How Can Founders Retain Control When Raising Funds?

Raising capital is necessary for scaling a startup, but it comes with a trade-off: every investment round means giving up some ownership. Without the right deal structure, founders can find themselves diluted out of decision-making power, even if they still hold equity. Retaining control isn’t just about keeping shares—it’s about structuring governance, voting rights, and investor agreements strategically.

Understanding the Real Threat to Control

Many founders assume control is purely about equity percentage, but that’s not the full picture. The real risk lies in board composition, voting rights, and investor protective provisions. Founders with 30-40% ownership can still control a company if governance is structured correctly, while those with 60% equity can lose control if their board is stacked with investors.

Key Strategies to Retain Control

To prevent excessive investor influence, founders must proactively structure their fundraising agreements with the following strategies:

  • Differentiated Share Classes – Using dual-class shares allows founders to issue stock with different voting rights. For example, Class A shares (held by founders) can carry 10x the voting power of Class B shares (held by investors), ensuring control even with minority equity.
  • Board Composition Control – Investors will push for board seats, but founders should ensure they retain at least equal representation. Having independent board members, rather than purely investor-controlled seats, also helps maintain balance.
  • Veto Rights Negotiation – Investors often seek veto power over key decisions such as fundraising, acquisitions, or executive hires. Founders should negotiate these terms carefully to prevent investors from restricting strategic decisions.
  • Preemptive Rights Limitations – Investors use preemptive rights to maintain their percentage in future rounds. While reasonable, excessive investor participation can lead to over-concentration of voting power.
  • Managing Dilution Proactively – Instead of raising large amounts of capital upfront, founders can raise in tranches to maintain a higher ownership stake for longer. Alternative financing methods, such as venture debt, can also minimize dilution.

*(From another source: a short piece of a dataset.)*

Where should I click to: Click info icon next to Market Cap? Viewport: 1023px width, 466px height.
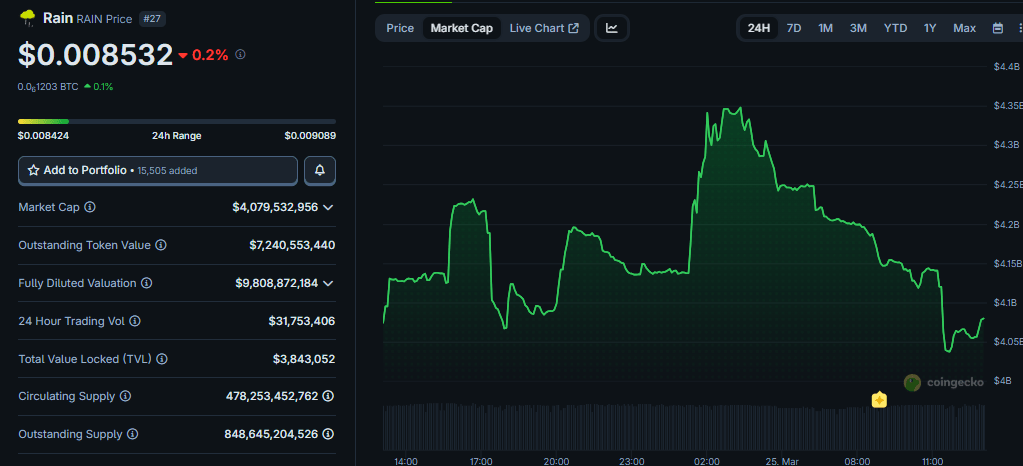tap(90, 207)
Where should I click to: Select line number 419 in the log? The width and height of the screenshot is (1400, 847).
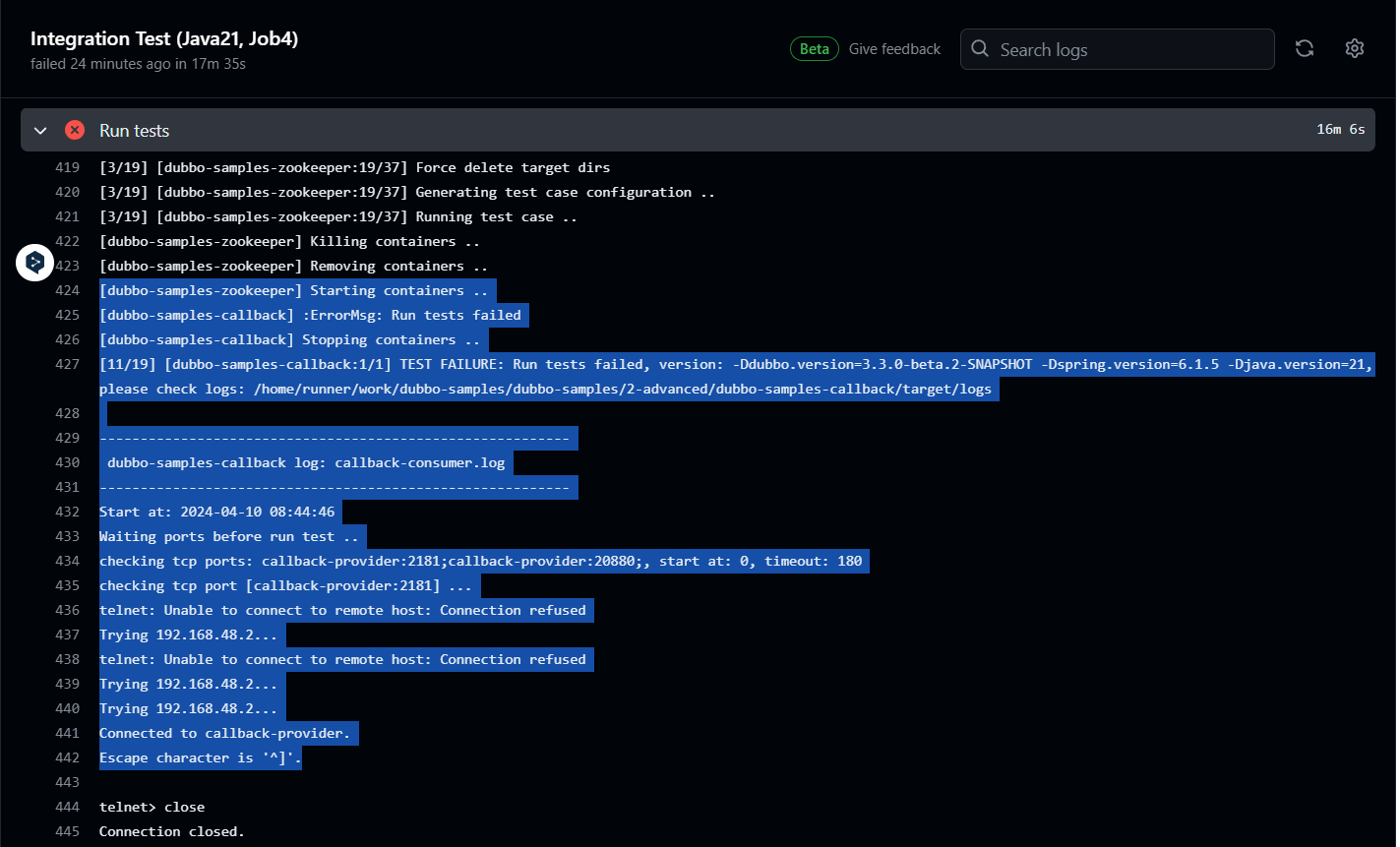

Example: Maintaining Control Through Structure

Consider two founders who each own 50% of a startup at the pre-seed stage. They raise a $10M Series A round and issue 30% of the company to investors. If they don’t protect their governance rights, investors could gain board control and influence major decisions.

However, if they implement a dual-class share system where founder shares have 10x voting power, they retain 80% of total voting rights even after dilution. They also negotiate independent board members instead of giving investors full control, ensuring that strategic decisions remain founder-led.

Balancing Investor Interests While Retaining Power

Investors want protection for their capital, but that doesn’t mean they need to control day-to-day operations. The key is striking a balance—offering governance structures that give investors confidence while preserving founder decision-making authority.

Some ways to achieve this include:

  • Allowing investors a say in major financial decisions but maintaining operational control.
  • Providing clear exit plans that align founder and investor incentives.
  • Using vesting schedules to ensure long-term founder commitment.

Raising capital should be about accelerating growth, not losing control. Founders who structure deals with governance protections, voting rights, and balanced board structures can bring in the capital they need while keeping decision-making power intact.